[Start Recorded information]

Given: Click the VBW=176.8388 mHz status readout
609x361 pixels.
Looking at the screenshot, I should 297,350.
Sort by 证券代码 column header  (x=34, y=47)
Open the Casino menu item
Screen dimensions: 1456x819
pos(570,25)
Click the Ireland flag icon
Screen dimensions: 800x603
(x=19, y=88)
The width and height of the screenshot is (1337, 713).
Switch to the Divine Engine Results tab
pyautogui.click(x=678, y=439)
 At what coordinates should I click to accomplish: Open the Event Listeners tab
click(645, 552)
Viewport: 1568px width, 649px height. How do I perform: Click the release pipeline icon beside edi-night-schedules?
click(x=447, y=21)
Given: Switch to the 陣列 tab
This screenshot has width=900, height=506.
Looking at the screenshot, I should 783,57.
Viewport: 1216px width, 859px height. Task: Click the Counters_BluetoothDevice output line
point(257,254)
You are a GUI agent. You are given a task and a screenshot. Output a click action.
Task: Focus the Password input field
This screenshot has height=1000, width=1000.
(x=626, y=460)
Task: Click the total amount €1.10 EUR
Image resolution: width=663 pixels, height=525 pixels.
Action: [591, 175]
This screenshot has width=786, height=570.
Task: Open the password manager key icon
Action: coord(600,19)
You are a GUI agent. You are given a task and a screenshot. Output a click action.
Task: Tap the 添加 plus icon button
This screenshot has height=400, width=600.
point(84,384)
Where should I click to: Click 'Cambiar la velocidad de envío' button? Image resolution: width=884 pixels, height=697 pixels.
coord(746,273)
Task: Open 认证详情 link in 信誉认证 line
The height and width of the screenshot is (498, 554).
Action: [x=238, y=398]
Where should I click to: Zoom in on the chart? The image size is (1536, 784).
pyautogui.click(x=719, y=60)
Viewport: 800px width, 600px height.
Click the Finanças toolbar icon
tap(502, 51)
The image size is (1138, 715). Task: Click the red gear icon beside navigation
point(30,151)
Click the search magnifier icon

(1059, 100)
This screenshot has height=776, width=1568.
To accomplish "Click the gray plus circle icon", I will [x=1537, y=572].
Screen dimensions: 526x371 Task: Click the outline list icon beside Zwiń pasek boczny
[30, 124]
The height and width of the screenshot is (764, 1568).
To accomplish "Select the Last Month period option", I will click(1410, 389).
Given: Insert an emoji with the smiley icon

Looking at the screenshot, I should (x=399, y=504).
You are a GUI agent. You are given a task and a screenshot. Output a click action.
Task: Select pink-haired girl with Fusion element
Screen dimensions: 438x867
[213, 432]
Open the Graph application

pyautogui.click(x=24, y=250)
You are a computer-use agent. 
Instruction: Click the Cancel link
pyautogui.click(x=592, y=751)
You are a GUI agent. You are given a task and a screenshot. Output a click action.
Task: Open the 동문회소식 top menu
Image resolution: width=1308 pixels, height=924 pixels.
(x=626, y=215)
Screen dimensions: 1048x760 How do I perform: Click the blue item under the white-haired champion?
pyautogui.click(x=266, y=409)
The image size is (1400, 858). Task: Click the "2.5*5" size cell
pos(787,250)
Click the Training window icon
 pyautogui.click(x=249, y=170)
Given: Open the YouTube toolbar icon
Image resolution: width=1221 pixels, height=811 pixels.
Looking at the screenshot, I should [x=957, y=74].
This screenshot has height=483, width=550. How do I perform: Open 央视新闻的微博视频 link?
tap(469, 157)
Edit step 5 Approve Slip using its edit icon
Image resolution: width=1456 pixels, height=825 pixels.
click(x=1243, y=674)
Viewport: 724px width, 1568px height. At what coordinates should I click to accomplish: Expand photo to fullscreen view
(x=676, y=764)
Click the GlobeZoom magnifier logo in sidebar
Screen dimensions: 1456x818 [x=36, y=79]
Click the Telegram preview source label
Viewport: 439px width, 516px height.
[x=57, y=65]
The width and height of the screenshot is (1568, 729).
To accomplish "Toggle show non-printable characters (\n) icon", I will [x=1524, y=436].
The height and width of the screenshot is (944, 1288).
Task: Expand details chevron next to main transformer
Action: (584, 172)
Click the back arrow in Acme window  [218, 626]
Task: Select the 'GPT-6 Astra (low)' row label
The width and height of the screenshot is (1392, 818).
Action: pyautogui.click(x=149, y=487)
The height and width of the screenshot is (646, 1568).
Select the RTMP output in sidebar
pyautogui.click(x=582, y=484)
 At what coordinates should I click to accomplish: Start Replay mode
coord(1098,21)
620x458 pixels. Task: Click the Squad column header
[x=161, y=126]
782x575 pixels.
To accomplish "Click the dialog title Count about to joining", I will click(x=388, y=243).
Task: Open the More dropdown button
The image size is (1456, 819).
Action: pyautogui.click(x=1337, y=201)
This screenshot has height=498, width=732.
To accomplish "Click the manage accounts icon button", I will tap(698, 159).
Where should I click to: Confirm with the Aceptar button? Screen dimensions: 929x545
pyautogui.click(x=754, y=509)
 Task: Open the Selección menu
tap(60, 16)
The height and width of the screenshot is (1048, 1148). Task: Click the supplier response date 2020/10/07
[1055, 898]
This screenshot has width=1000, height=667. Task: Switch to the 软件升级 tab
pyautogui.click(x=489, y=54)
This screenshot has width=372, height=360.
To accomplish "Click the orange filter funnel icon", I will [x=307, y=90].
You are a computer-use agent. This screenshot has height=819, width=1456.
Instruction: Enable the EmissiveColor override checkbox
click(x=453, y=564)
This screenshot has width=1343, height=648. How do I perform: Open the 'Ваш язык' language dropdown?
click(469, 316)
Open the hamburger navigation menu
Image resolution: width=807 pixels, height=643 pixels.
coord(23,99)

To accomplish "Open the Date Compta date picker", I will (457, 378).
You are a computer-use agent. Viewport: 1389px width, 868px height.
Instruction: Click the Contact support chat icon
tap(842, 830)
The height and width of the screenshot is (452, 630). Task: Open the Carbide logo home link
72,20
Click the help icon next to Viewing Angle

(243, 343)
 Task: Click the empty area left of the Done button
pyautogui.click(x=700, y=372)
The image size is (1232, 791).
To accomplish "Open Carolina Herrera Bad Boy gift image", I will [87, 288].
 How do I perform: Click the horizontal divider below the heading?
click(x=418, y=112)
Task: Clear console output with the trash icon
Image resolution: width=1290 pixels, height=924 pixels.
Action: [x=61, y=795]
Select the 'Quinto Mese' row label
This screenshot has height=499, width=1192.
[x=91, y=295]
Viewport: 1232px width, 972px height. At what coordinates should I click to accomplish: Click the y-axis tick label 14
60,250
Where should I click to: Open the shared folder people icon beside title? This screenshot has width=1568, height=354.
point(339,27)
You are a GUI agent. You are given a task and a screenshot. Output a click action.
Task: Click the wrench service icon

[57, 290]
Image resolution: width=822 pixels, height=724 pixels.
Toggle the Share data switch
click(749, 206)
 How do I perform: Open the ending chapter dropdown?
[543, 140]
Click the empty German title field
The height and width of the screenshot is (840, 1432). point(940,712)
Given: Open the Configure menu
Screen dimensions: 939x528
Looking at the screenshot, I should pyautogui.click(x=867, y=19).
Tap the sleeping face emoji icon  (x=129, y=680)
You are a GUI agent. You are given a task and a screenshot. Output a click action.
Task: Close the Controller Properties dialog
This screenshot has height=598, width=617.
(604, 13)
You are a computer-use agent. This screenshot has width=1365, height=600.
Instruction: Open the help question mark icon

[End Recorded information]

:: Exercise requirements ::
Reproduce, word for word, the portion of the listing above that begins with the line containing "Click the Telegram preview source label" and ends with the line containing "Action: pyautogui.click(x=1337, y=201)", including both of those lines.

:: Answer for the task ::
Click the Telegram preview source label
Viewport: 439px width, 516px height.
[x=57, y=65]
The width and height of the screenshot is (1568, 729).
To accomplish "Toggle show non-printable characters (\n) icon", I will [x=1524, y=436].
The height and width of the screenshot is (944, 1288).
Task: Expand details chevron next to main transformer
Action: (584, 172)
Click the back arrow in Acme window  [218, 626]
Task: Select the 'GPT-6 Astra (low)' row label
The width and height of the screenshot is (1392, 818).
Action: pyautogui.click(x=149, y=487)
The height and width of the screenshot is (646, 1568).
Select the RTMP output in sidebar
pyautogui.click(x=582, y=484)
 At what coordinates should I click to accomplish: Start Replay mode
coord(1098,21)
620x458 pixels. Task: Click the Squad column header
[x=161, y=126]
782x575 pixels.
To accomplish "Click the dialog title Count about to joining", I will click(x=388, y=243).
Task: Open the More dropdown button
The image size is (1456, 819).
Action: pyautogui.click(x=1337, y=201)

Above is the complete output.